--- Given records Enclosed Below ---

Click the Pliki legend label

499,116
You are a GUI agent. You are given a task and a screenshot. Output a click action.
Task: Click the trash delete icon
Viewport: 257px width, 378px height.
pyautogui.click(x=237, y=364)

--- End of Enclosed Given records ---

- **Instructions for the task**
Please write out the entries above in full, exactly as they read.

- **Written solution**
Click the Pliki legend label

499,116
You are a GUI agent. You are given a task and a screenshot. Output a click action.
Task: Click the trash delete icon
Viewport: 257px width, 378px height.
pyautogui.click(x=237, y=364)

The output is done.